**Work order:**
Nothing outside the range is to be copied. From the entries below, reproduce exactly the lines starting at the one with "Where should I" and ending at the one with "This screenshot has height=670, width=585.", without pictures.

*** Dataset entries Section Begins ***

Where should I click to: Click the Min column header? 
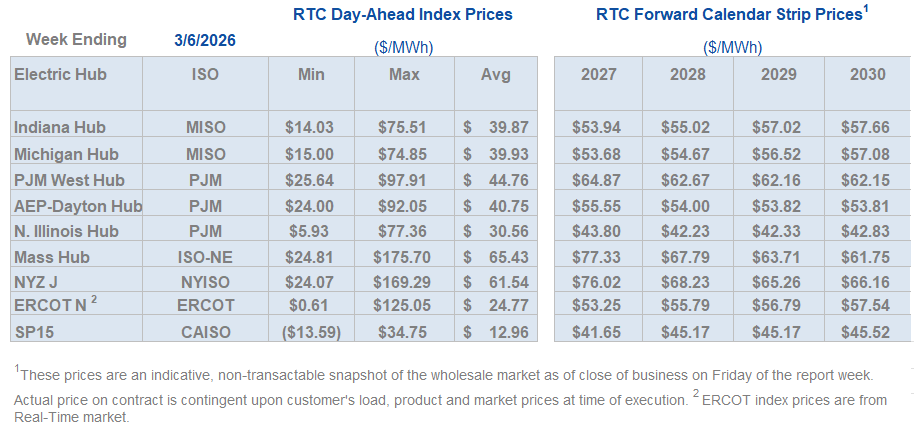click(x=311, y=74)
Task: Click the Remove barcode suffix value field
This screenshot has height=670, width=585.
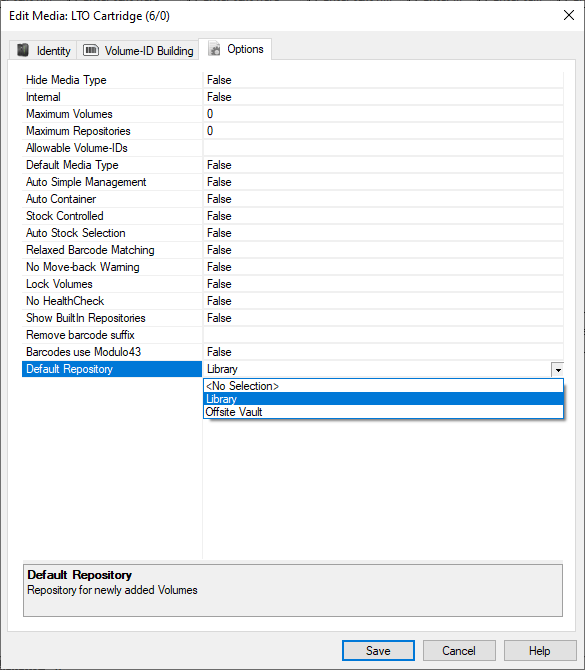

*** Dataset entries Section Ends ***
*** Dataset entries Section Begins ***

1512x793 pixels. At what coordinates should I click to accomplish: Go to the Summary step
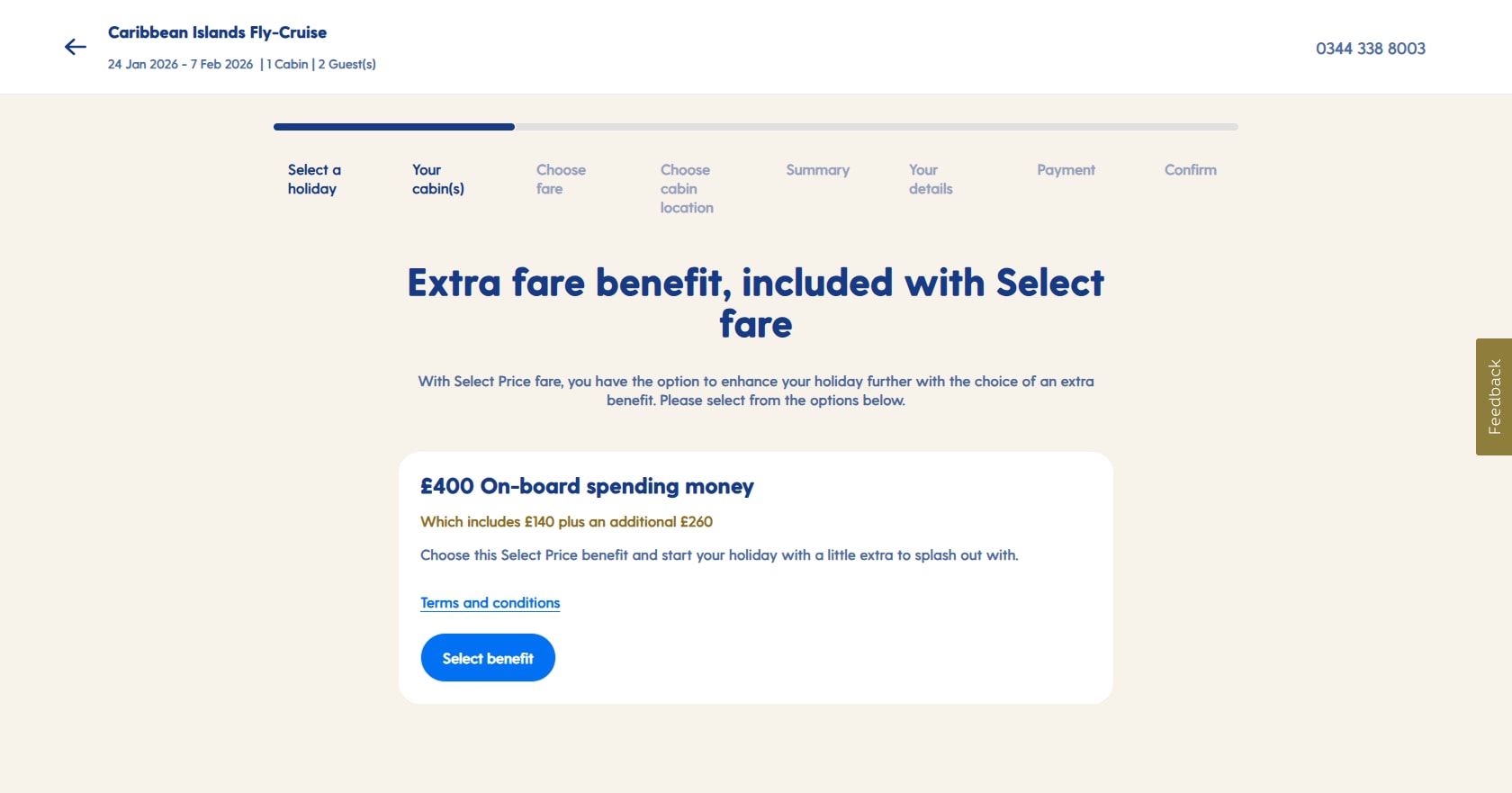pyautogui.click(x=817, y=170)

*** Dataset entries Section Ends ***
*** Dataset entries Section Begins ***

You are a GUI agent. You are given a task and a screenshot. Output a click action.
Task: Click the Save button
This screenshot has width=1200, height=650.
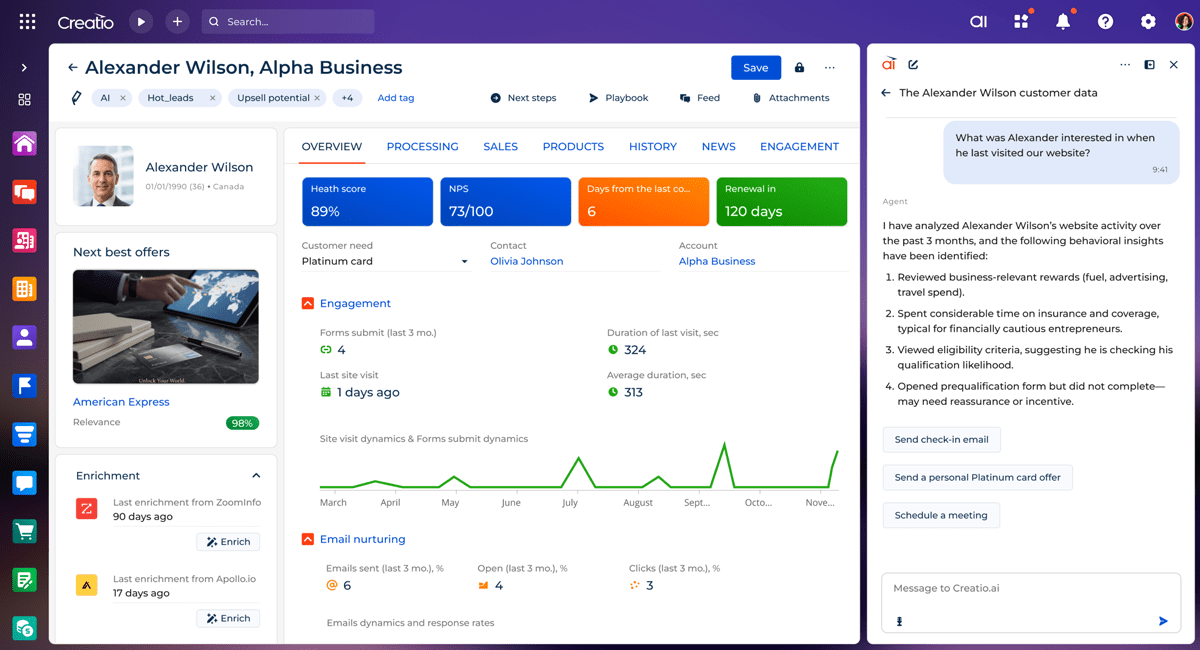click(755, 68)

*** Dataset entries Section Ends ***

**Solution for this task:**
Where should I click to: Click the Min column header? 
click(x=311, y=74)
Task: Click the Remove barcode suffix value field
This screenshot has height=670, width=585.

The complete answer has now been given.